Bloomberg reduced time-to-production from days to minutes after standardizing on MCP. Block runs over 60 internal MCP servers serving thousands of employees daily. AWS offers fully managed MCP servers for EKS and ECS. These organizations stopped thinking about individual servers and started thinking about infrastructure.
Kubernetes deployment patterns
Kubernetes handles orchestration for production MCP servers. Here's the catch: MCP servers using stdio transport don't expose network ports. Communication happens through stdin/stdout, which Kubernetes doesn't natively understand.
ToolHive for MCP orchestration
ToolHive, developed by Stacklok for OpenShift and Kubernetes, solves this through a proxy architecture.
Two components:
- MCP Server Pod — Your actual MCP server container
- Proxyrunner Pod — Handles protocol conversion, authentication, and telemetry
For stdio-based servers, the proxy converts HTTP requests into JSON-RPC messages sent to the server's stdin. Responses flow back through stdout to the proxy, which returns them as HTTP responses. Network-native transports (Streamable HTTP) flow directly through standard Kubernetes Ingress.
ToolHive uses StatefulSets as the workload type. All traffic flows exclusively through the proxy. No direct network access to MCP server pods.

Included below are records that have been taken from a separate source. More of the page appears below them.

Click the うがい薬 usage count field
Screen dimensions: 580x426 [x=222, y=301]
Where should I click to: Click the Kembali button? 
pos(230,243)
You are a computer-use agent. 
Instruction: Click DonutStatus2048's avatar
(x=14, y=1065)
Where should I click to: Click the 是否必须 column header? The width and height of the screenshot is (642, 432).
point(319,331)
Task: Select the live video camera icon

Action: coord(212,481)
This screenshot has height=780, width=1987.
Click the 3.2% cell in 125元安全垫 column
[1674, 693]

apiVersion: toolhive.stacklok.io/v1alpha1
kind: MCPServer
metadata:
name: customer-server
spec:
image: registry.company.com/mcp/customer-server:v1.2.0
transport: stdio
resources:
limits:
cpu: 100m
memory: 128Mi
requests:
cpu: 50m
memory: 64MiContainer configuration
Production MCP containers need hardening:
FROM python:3.12-slim
# Run as non-root
RUN useradd -m -u 1000 mcpuser
USER mcpuser
WORKDIR /app
COPY --chown=mcpuser:mcpuser requirements.txt .

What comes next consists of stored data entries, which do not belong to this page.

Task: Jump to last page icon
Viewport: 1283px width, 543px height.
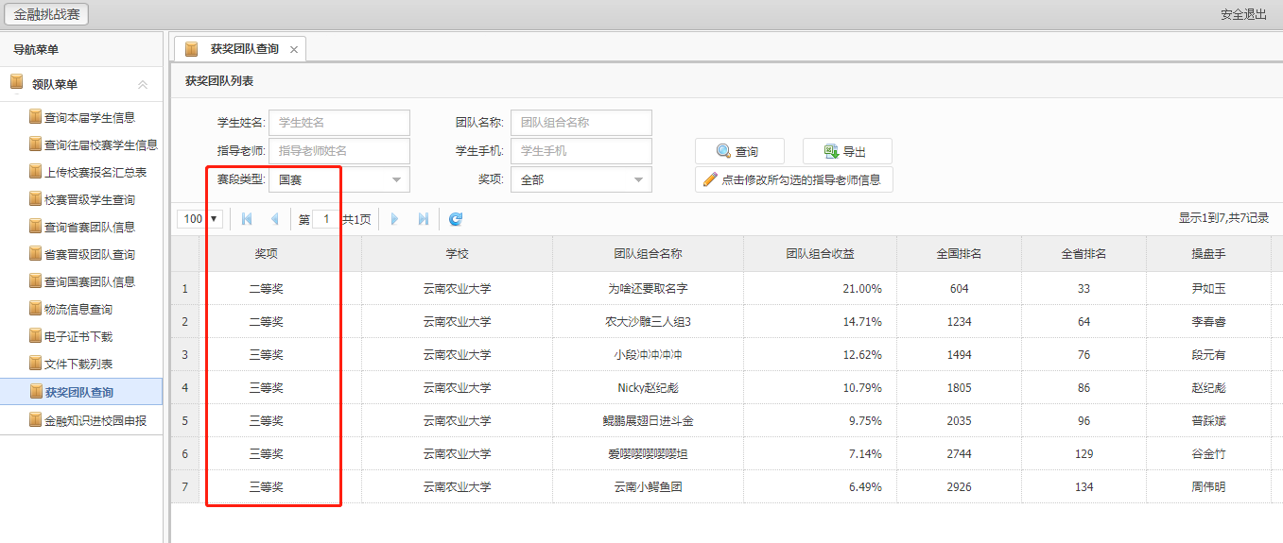Action: coord(423,219)
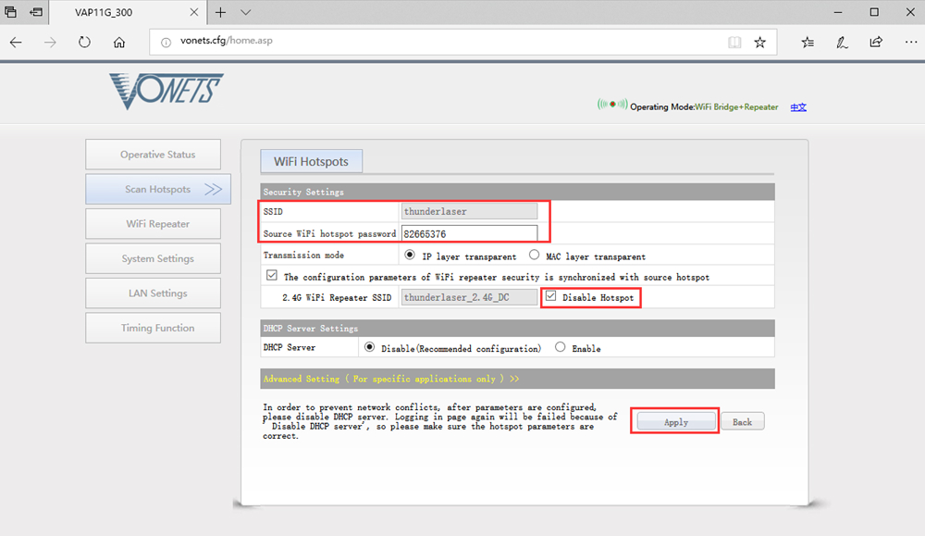Open the Add notes pen icon
This screenshot has height=536, width=925.
842,42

RUN pip install --no-cache-dir -r requirements.txt
COPY --chown=mcpuser:mcpuser server.py .
# Health check endpoint for Kubernetes probes
HEALTHCHECK --interval=30s --timeout=5s --start-period=10s \
CMD python -c "import sys; sys.exit(0)"
ENTRYPOINT ["python", "server.py"]The requirements: non-root user execution, minimal base image (slim or distroless), no shell in production images when possible, and multi-stage builds to reduce attack surface.
Health checks
Kubernetes needs to know when MCP servers are healthy.
spec:
containers:
- name: mcp-server
livenessProbe:
httpGet:
path: /health
port: 8080
initialDelaySeconds: 60
periodSeconds: 10
readinessProbe:
httpGet:
path: /health/ready
port: 8080
initialDelaySeconds: 5
periodSeconds: 5For stdio servers without HTTP endpoints, use exec probes:
livenessProbe:
exec:
command:
- python
- -c
- "import sys; sys.exit(0)"
initialDelaySeconds: 60
periodSeconds: 30Set a startupProbe with a 60-second timeout for servers that load large models or establish database connections at startup.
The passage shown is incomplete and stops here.